Data from: Ibobbly mobile health intervention for suicide prevention in Australian Indigenous youth: a pilot randomised controlled trial
Tighe, Joseph et al. (2016), Data from: Ibobbly mobile health intervention for suicide prevention in Australian Indigenous youth: a pilot randomised controlled trial, Dryad, Dataset, https://doi.org/10.5061/dryad.860kn
Objectives: Rates of youth suicide in Australian Indigenous communities are four times the national youth average and demand innovative interventions. Historical and persistent disadvantage is coupled with multiple barriers to help-seeking. Mobile phone applications offer the opportunity to deliver therapeutic interventions directly to individuals in remote communities.The pilot study aimed to evaluate the effectiveness of a self-help mobile app (ibobbly) targeting suicidal ideation, depression, psychological distress, and impulsivity among Indigenous youth in remote Australia. Setting: Remote and very remote communities in the Kimberley region of north Western Australia Participants: Indigenous Australians aged 18-35 years. Interventions: 61 participants were recruited and randomised to receive either an app (ibobbly) which delivered acceptance-based therapy over 6 weeks or were waitlisted for 6 weeks and then received the app for the following 6 weeks. Primary and secondary outcome measures: The primary outcome was the Depressive Symptom Inventory – Suicidality Subscale (DSI-SS) to identify the frequency and intensity of suicidal ideation in the previous weeks. Secondary outcomes were the Patient Health Questionnaire 9 (PHQ-9), the Kessler Psychological Distress Scale (K10), and the Barratt Impulsivity Scale (BIS-11).

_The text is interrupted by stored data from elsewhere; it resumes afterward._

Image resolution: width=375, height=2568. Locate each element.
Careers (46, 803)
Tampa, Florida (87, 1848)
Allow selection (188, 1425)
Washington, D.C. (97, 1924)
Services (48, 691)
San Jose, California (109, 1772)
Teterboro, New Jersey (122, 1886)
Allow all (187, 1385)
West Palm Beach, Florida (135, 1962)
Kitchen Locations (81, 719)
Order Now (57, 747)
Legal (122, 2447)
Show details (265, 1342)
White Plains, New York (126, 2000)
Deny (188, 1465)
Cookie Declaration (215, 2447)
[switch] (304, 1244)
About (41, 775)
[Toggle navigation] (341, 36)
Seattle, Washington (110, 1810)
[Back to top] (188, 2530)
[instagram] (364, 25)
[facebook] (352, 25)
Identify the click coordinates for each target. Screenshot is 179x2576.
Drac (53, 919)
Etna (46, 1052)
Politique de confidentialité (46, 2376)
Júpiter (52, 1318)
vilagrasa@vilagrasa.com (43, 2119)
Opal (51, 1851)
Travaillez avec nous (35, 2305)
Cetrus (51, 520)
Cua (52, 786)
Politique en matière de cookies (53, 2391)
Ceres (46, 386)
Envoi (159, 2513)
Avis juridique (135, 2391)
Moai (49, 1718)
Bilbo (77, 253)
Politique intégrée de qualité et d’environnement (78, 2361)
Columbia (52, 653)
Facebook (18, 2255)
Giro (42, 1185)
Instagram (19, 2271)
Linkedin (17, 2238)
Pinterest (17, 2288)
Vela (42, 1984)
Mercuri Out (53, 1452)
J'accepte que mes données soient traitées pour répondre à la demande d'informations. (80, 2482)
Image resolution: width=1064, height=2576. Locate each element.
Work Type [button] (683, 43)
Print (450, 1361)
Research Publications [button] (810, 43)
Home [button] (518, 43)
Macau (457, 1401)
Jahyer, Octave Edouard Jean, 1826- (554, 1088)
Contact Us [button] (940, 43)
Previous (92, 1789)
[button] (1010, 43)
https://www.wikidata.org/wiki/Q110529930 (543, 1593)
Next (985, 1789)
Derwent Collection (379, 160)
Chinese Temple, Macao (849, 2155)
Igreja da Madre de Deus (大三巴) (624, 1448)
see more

Results: Although pre- post-intervention change on the (DSI-SS) was significant in the ibobbly arm (t=2•40; df=58•1; p=0•0195), this difference was not significant compared to the waitlist arm (t=1•05; df=57•8; p=0•2962). However, participants in the ibobbly group showed substantial and statistically significant reductions in PHQ-9 and K10 scores compared to waitlist. No differences were observed in impulsivity. Waitlist participants improved after 6 weeks of app use. Conclusions: Apps for suicide prevention reduce distress and depression but do not show significant reductions on suicide ideation or impulsivity. A feasible and acceptable means of lowering symptoms for mental health disorders in remote communities is via appropriately designed self-help apps. Trial Registration: Australian New Zealand Clinical Trials Registry (ANZCTR): ACTRN12613000104752.